▶ **AIM OF THE EXERCISE**
Collect every line of the records below that contains the string "icon".

Interface element records:
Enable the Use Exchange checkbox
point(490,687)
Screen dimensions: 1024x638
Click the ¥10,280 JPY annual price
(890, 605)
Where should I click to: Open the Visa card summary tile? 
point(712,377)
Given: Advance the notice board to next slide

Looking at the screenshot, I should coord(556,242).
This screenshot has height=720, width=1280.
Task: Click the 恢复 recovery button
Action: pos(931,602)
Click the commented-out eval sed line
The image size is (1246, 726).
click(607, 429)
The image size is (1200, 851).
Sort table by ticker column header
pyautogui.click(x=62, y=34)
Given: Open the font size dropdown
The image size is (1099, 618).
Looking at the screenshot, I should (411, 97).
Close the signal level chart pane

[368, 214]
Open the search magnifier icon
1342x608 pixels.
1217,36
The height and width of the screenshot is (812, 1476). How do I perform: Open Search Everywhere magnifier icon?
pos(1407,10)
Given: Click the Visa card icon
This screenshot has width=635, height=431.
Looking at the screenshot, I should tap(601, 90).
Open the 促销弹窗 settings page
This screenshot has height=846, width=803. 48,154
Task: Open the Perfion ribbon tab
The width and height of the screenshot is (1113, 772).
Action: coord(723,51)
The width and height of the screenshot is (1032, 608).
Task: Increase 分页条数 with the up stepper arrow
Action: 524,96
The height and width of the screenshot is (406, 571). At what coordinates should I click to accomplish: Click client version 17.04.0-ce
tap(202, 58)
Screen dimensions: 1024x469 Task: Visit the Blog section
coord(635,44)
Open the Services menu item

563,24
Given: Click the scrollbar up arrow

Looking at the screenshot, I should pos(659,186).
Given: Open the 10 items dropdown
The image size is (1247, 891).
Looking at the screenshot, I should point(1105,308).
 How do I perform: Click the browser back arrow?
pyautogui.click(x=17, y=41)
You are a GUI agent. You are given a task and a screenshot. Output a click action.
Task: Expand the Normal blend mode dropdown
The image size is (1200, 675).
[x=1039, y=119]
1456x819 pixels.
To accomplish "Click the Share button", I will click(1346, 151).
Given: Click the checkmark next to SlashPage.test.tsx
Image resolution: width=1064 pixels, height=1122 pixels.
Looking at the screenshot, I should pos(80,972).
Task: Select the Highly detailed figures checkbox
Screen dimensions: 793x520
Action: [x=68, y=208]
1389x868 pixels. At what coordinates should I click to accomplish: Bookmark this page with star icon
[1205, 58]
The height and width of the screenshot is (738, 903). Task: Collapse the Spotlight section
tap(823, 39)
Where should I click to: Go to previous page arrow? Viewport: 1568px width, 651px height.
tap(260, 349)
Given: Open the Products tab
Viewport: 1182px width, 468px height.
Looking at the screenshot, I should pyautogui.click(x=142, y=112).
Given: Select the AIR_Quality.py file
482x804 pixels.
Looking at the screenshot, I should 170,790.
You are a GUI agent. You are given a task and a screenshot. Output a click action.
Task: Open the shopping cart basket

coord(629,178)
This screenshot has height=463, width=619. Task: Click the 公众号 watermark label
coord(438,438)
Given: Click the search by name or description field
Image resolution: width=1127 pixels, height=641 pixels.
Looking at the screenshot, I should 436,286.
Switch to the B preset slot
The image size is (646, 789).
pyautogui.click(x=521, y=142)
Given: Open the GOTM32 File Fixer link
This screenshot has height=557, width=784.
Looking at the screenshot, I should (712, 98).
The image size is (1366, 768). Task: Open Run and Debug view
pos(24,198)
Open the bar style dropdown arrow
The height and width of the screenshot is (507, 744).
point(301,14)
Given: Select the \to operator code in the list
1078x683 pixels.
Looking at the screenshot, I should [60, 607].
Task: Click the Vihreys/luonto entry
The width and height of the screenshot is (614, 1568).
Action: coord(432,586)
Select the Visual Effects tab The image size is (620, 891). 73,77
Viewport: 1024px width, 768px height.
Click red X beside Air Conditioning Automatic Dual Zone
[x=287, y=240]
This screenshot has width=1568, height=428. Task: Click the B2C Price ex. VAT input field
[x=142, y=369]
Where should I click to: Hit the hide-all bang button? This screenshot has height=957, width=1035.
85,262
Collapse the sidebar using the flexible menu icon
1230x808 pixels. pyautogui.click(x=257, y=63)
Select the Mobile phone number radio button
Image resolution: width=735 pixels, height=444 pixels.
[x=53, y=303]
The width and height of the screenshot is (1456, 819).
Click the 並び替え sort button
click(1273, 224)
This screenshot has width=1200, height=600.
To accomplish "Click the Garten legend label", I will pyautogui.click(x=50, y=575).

▶ **RESPONSE TO THE EXERCISE**
Open the search magnifier icon
The height and width of the screenshot is (812, 1476). How do I perform: Open Search Everywhere magnifier icon?
Given: Click the Visa card icon
1389x868 pixels. At what coordinates should I click to accomplish: Bookmark this page with star icon
Collapse the sidebar using the flexible menu icon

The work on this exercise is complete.